▶ [Exercise aim]
Transcribe all records below exactly, without images.

▶ [Raw data]

Content starts

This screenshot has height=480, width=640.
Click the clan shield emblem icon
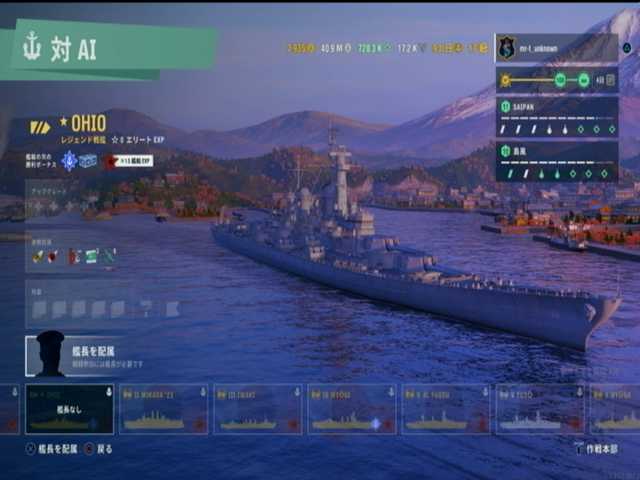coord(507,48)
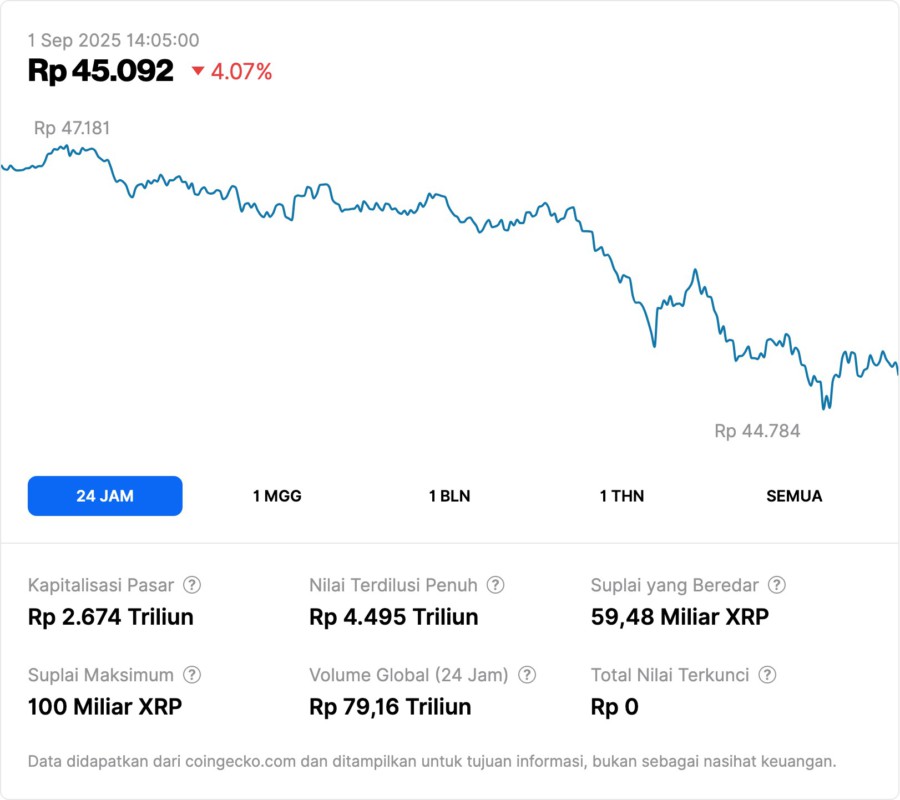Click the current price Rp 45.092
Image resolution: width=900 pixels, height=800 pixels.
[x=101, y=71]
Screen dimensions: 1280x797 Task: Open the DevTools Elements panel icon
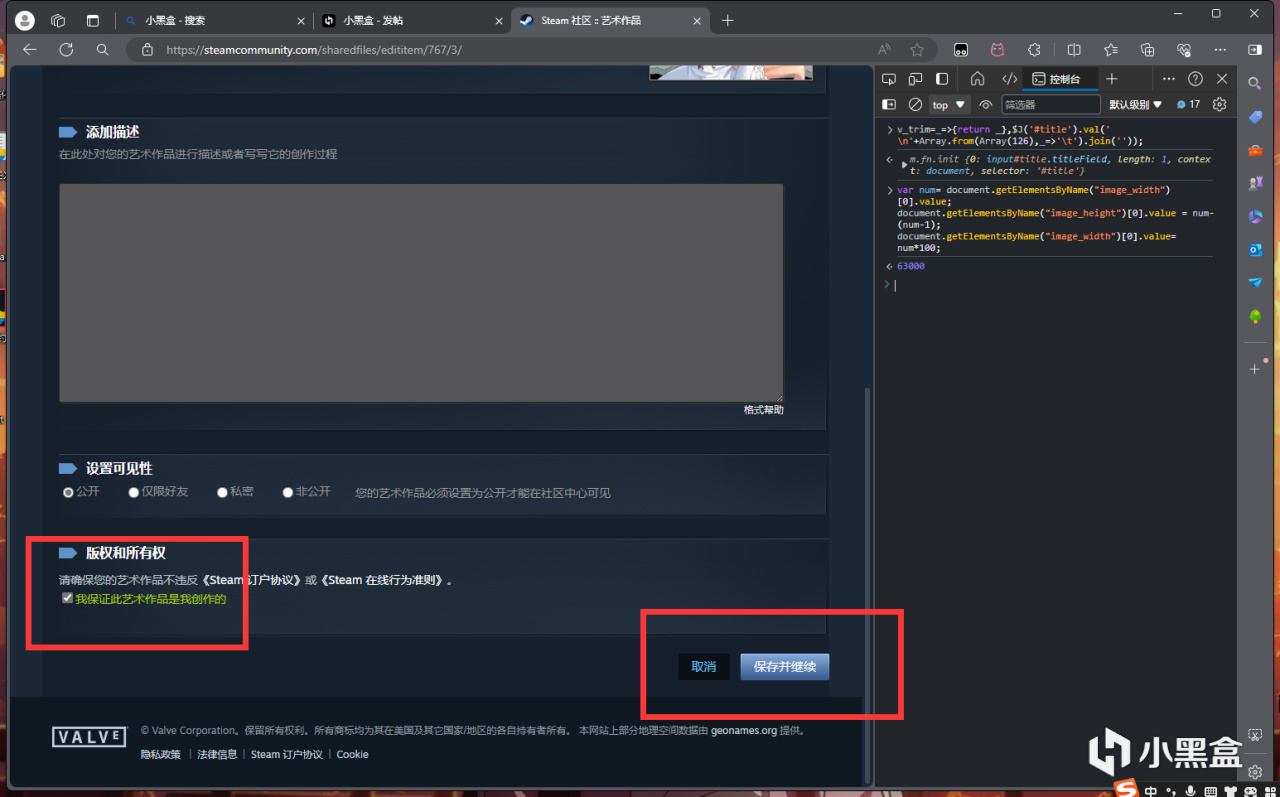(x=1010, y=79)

Content ends

▶ [The answer]
This screenshot has height=480, width=640.
Click the clan shield emblem icon
coord(507,48)
Click the current price Rp 45.092
Image resolution: width=900 pixels, height=800 pixels.
[x=101, y=71]
Screen dimensions: 1280x797 Task: Open the DevTools Elements panel icon
(x=1010, y=79)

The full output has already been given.